“And why do you do it? Or why don’t you do more of it?” Thaine asked.
The girl answered, smiling:
“Just between us two, I hope to do a piece good enough to sell and help to lift the price of alfalfa seed a bit.”
“By the way, I brought the first load of seed over just now. Where’s Uncle Jim?” Thaine asked, trying not to let the pity in his heart show itself in his eyes. 276
“Uncle Jim is breaking sod—weeds, I mean—for fall sowing. Wait a minute and I’ll get you the money he left for you.”
Thaine threw himself down in the shade beside Leigh’s seat while she went into the house.
“I wish I didn’t have to take that money, but I know better than to say a word,” he said to himself. “Thank the Lord, the worried look is beginning to leave Uncle Jim’s face, though.
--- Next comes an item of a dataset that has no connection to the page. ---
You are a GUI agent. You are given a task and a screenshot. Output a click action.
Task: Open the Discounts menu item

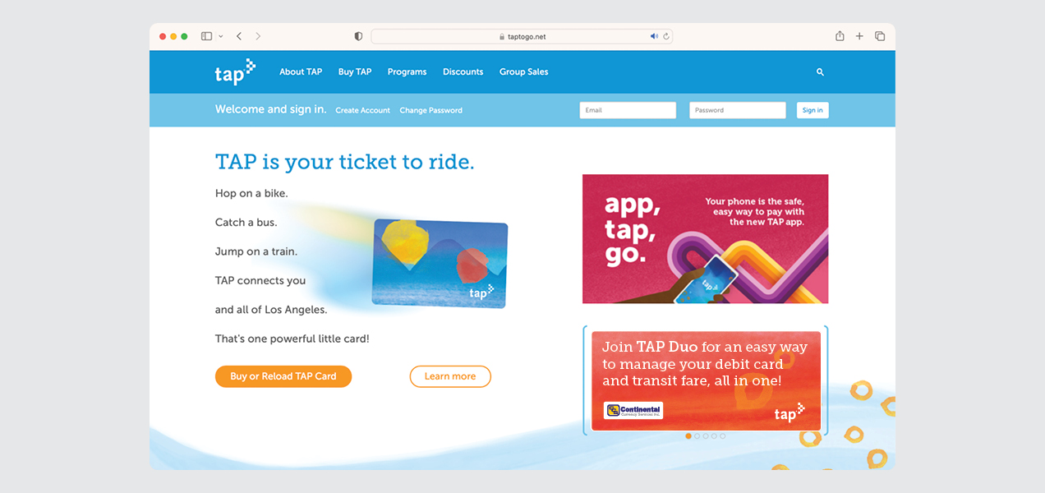pos(463,72)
How could any of us get along without Uncle Jim?”
“What little seed to be worth so much, but it’s the beginning of conquest,” Leigh said as Thaine took the bills from her hand. “And it’s a much more hopeful business to reclaim from booms and weeds than from this lonely old prairie as it was when Uncle Jim and your father first came here.”
“It’s just the same old pioneer spirit, though, and you are fighting a mortgage just like they fought loneliness, and besides, Asher Aydelot had Virginia Thaine to help him to keep his courage up.”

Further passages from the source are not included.